Hi, and welcome to the forum.

OK, with a K-1 visa (the so-called fiancé visa) you will have to get married within 90 days of your arrival in the US. The other "trick" is that your partner in the US must be a US citizen. There is considerably more detail on the process here: Nonimmigrant Visa for a Fiance(e) (K-1) on the US State Dept. site.
Cheers,
Bev


----------



## Fatbrit (May 8, 2008)

SiB86 said:


> Hello all,
> I am hoping to move over to America (Austin, Texas) to be with my partner who lives there, we have been looking at various visa options and i was hoping i might get some advise on what i need to do to live and work in the states. I'm 21 and have a bachelors degree. We have disused marriage and are looking particularly at applying for a K-1 visa.. The hole process is more than a little bewildering and after reading so many stories about visas being rejected i wanted to know if anyone had advice on what i should do to get this right.
> any help is much appreciated.


Your educational history is irrelevant for this visa.

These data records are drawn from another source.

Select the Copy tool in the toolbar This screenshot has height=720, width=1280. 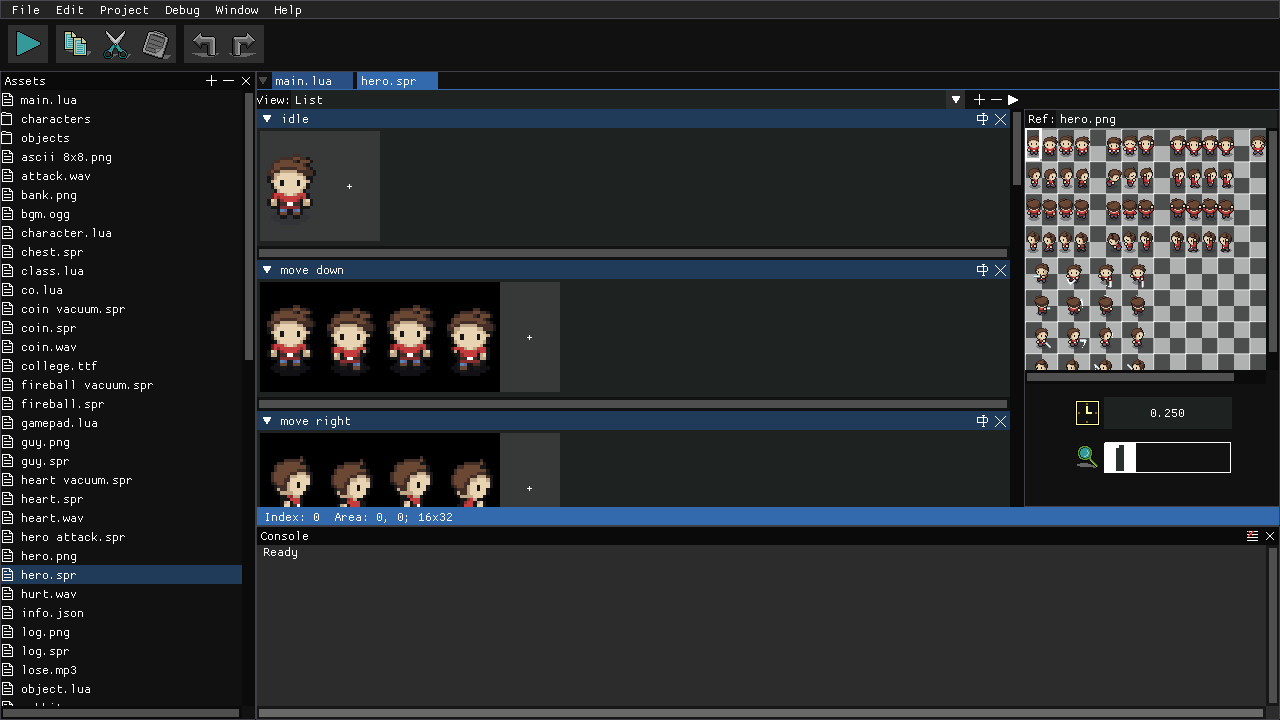(x=76, y=43)
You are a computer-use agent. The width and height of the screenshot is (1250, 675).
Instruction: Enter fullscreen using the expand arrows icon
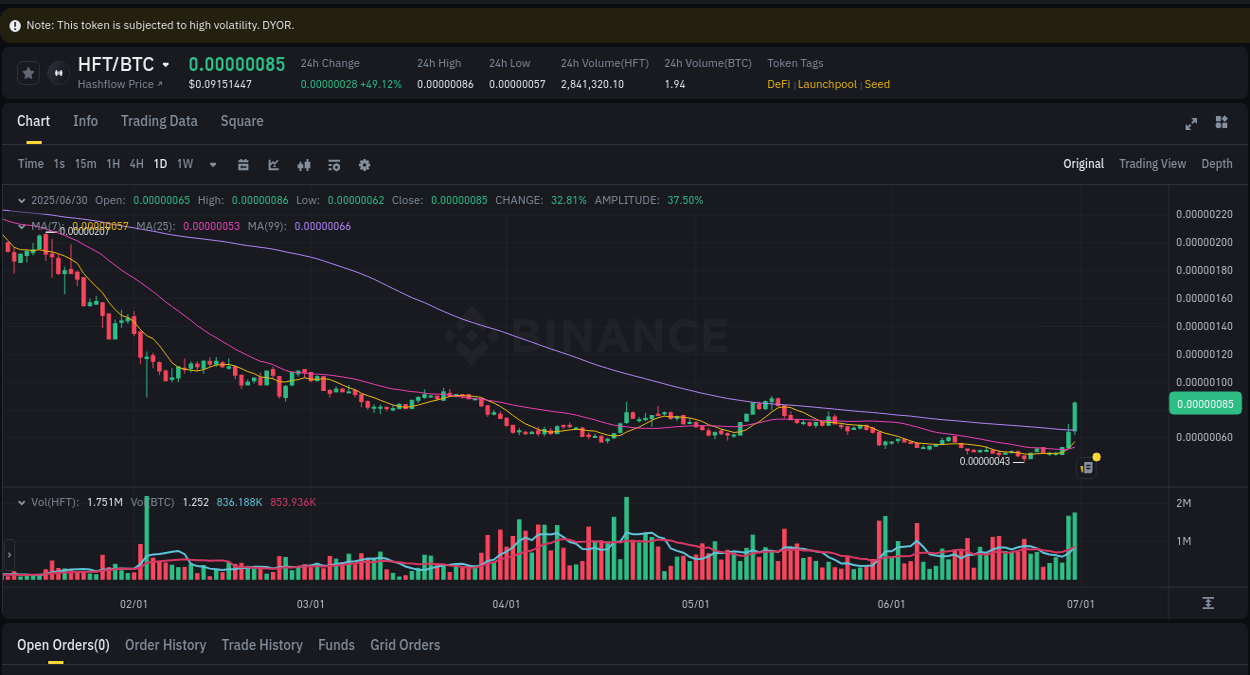1190,123
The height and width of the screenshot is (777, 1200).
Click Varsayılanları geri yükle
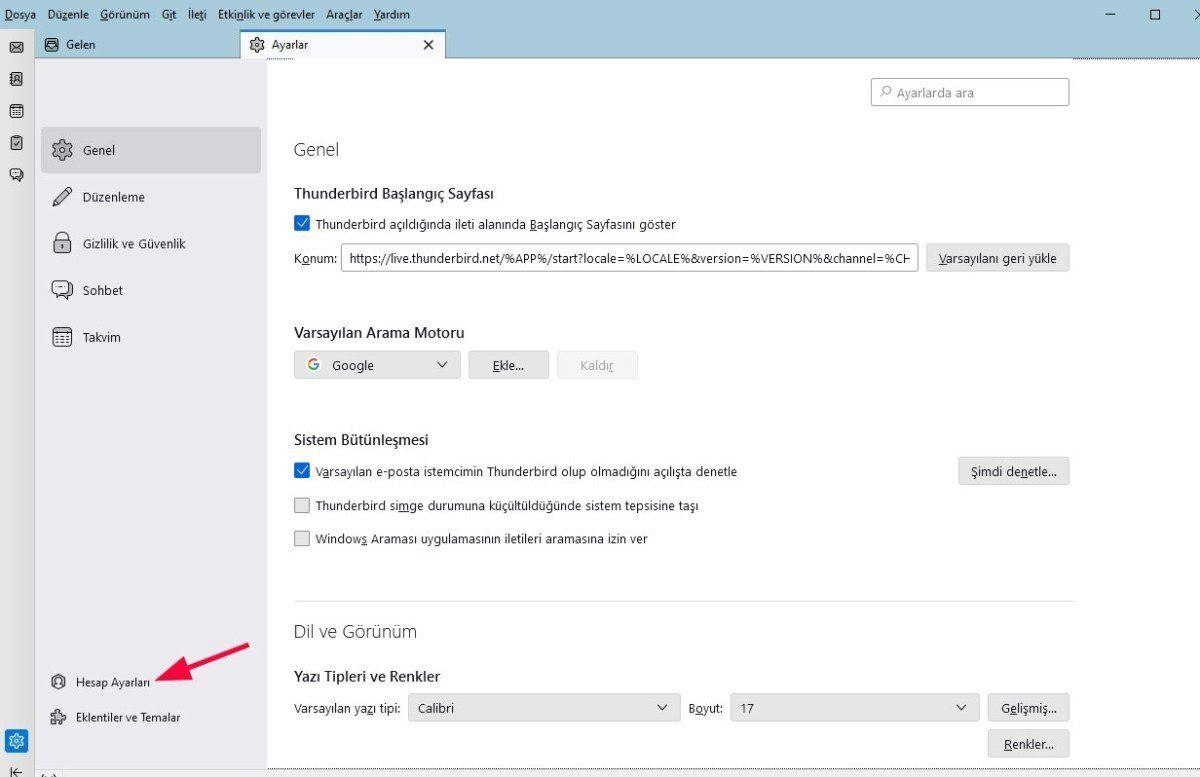coord(997,257)
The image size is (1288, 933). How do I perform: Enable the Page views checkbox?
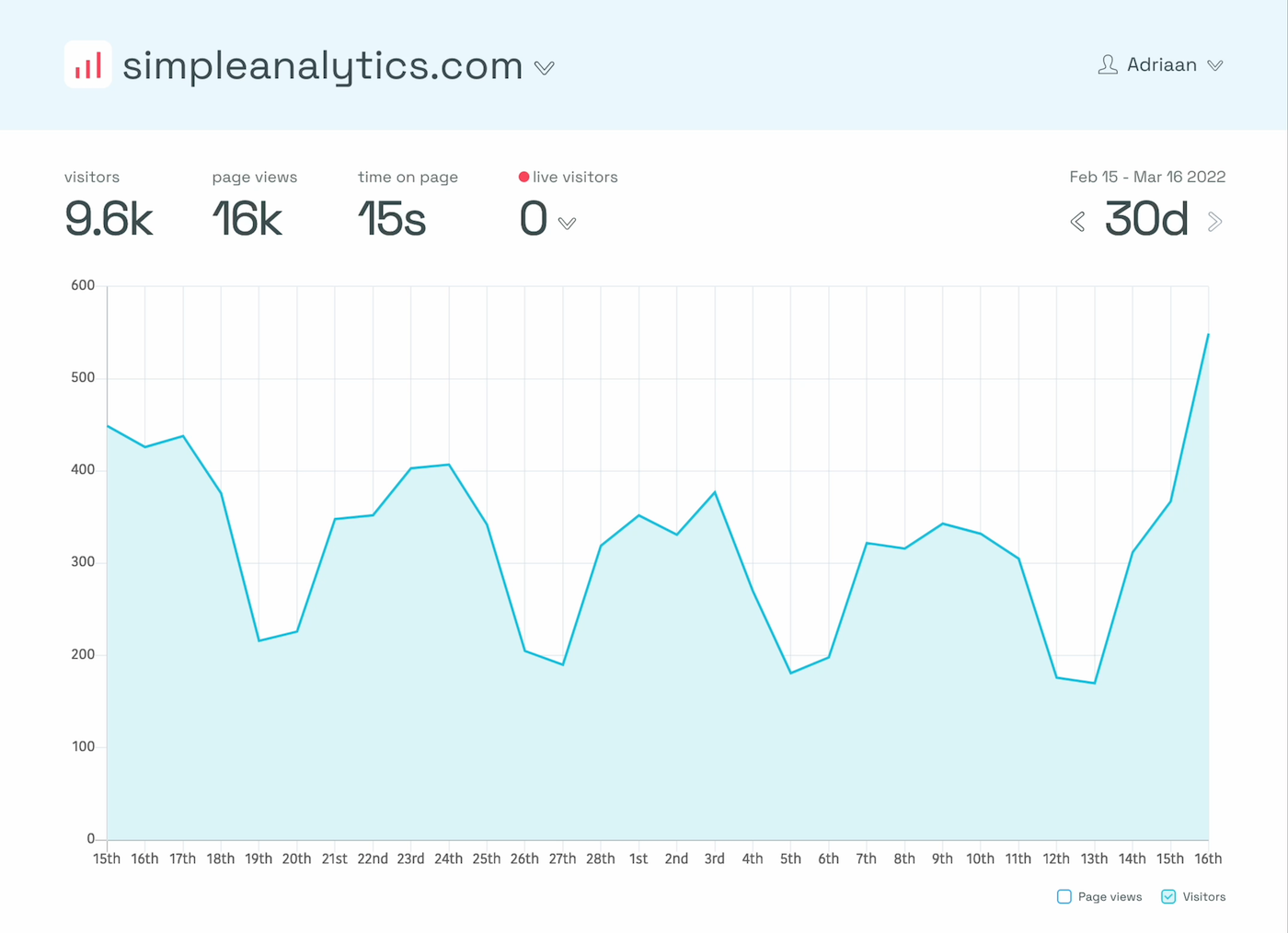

Skeletons in the closet include previous visa infringements, criminal record and health history. He needs an income, either of you needs capital, or there needs to be a joint sponsor. Beyond that, it's just a matter of researching the visa, pushing the papers and paying the fees. Budget 10 months from you first submission to receiving the visa.


----------



## Guest (May 18, 2008)

*To SiB86*

I would say that the best advice is to keep at it, and not waste a day's effort. The link to federal government is easy to acquire. But one of the things I have seen is that some people look at doing what has to be done as something of a hobby or pasttime, done when convenient, perhaps not really focusing. The only way to do it is to do it, with focus and time is the key. Go at it hard. Let the others who are casual about it falter, but you must work at it as a professional person does any job. Also I would suggest considering an immigration lawyer, and there are those specialize, such as UK to US. Similar to my comment on the only way to get it done is to do it and not treat it as a hassle but as reality, I say something similar regarding immigration lawyers: since they do charge fees, and I have seen as low as $3,000, and of course they go higher, so taking a perspective that it might cost $5,000 (who knows, look into it) or whatever the cost, the real (emphasized REAL) issue is what is the value of getting it done? If not worth $5,000 then I would say the desire is not worth the effort anyway. If it entails staying up nights, then it is worth it. It is a tough love type of approach: do it, or get off the pot so to speak. And it is true that some immigration lawyers appear to just be an intermediary for the paperwork with the federal government (and some are), so it goes back to the question: why pay for a lawyer? Well, then don't pay for one, but stay on top things down to the minutia and waste not a day or single point in any of it in anyway whatsoever. Even lawyers who appear as simple intermediaries have some value, as they know the system, they monitor the situation, make recommendations, etc. So whichever it be, on your own or with an immigration lawyer, it is a matter of prioritizing and getting done exactly what needs to get done, and getting it in motion today and treating it as a serious task that you will do, and do right, from beginning to end. Not everything is in any our control. But it is what IS in our control that counts, thus doing absolutely all that one can to make it happen is the key, and not moaning or fretting over the whys, hows, and so forth of getting it done, but instead actually getting it done.


----------



## Rachel_Heath (Mar 16, 2008)

AllThatJazz said:


> Also I would suggest considering an immigration lawyer, and there are those specialize, such as UK to US. Similar to my comment on the only way to get it done is to do it and not treat it as a hassle but as reality, I say something similar regarding immigration lawyers: since they do charge fees, and I have seen as low as $3,000, and of course they go higher, so taking a perspective that it might cost $5,000 (who knows, look into it) or whatever the cost, the real (emphasized REAL) issue is what is the value of getting it done? If not worth $5,000 then I would say the desire is not worth the effort anyway.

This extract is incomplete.